WORK ITEM: Nothing but the lines from the one with "Task: Add the selected integration" down to the one with "Viewport: 1080px width, 972px height." should be returned, exactly and with both ends included, from the material below.

RECORDS FOR THE TASK:

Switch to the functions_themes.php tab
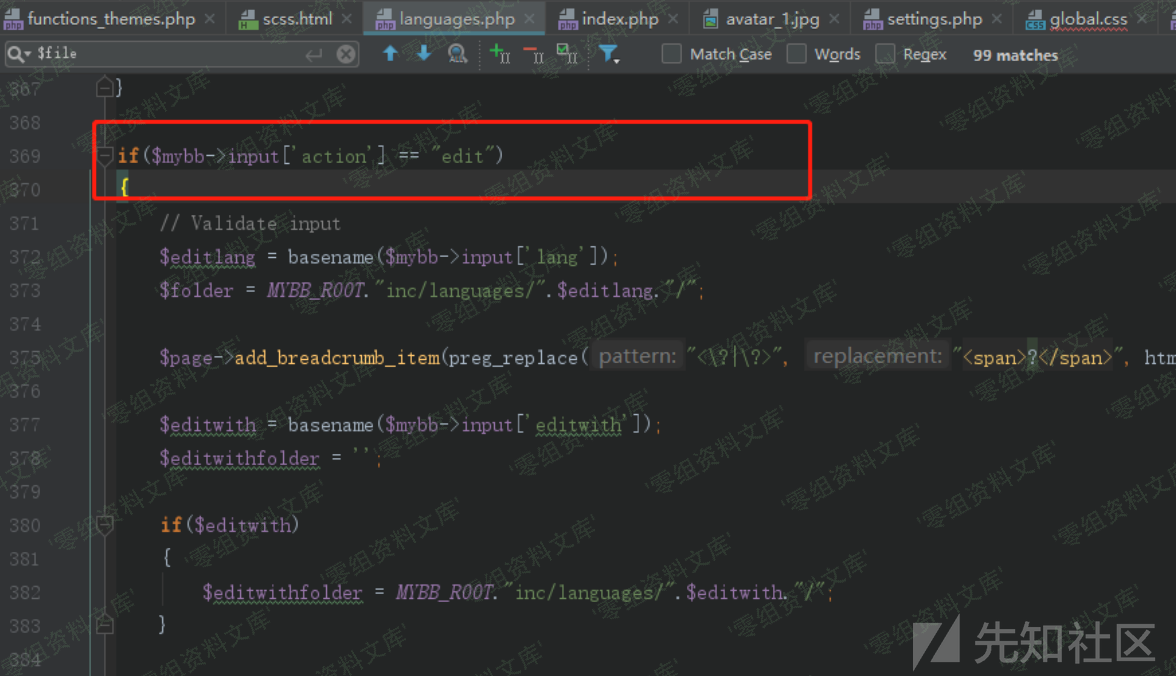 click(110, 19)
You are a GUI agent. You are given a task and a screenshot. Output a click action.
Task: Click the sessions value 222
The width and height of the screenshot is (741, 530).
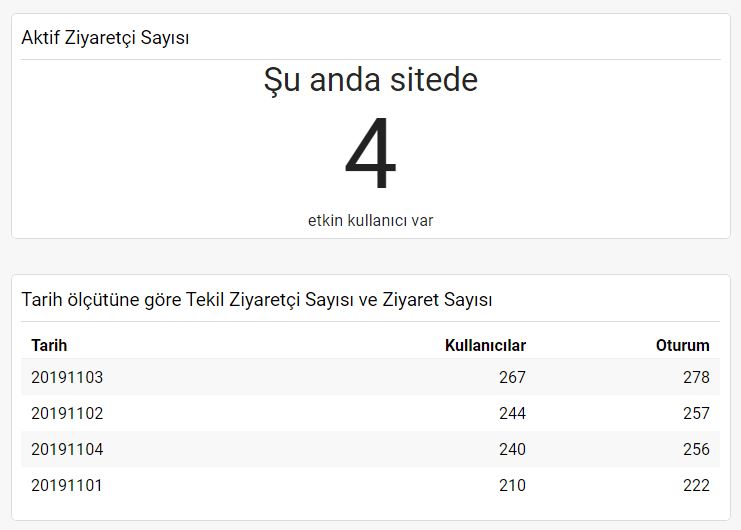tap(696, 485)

---

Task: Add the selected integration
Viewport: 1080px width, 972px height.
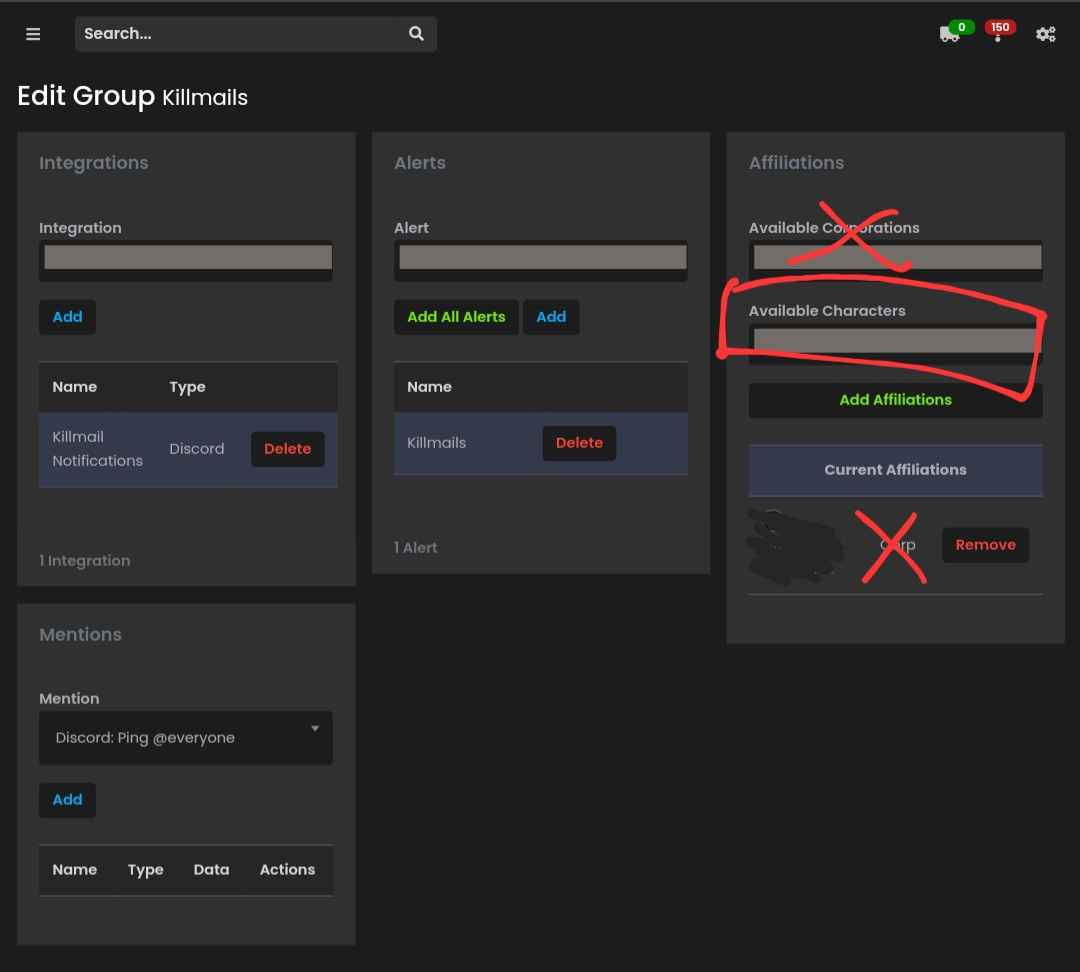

---

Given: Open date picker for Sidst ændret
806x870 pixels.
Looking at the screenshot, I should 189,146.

ANSWER TO THE EXERCISE:
Task: Add the selected integration
Viewport: 1080px width, 972px height.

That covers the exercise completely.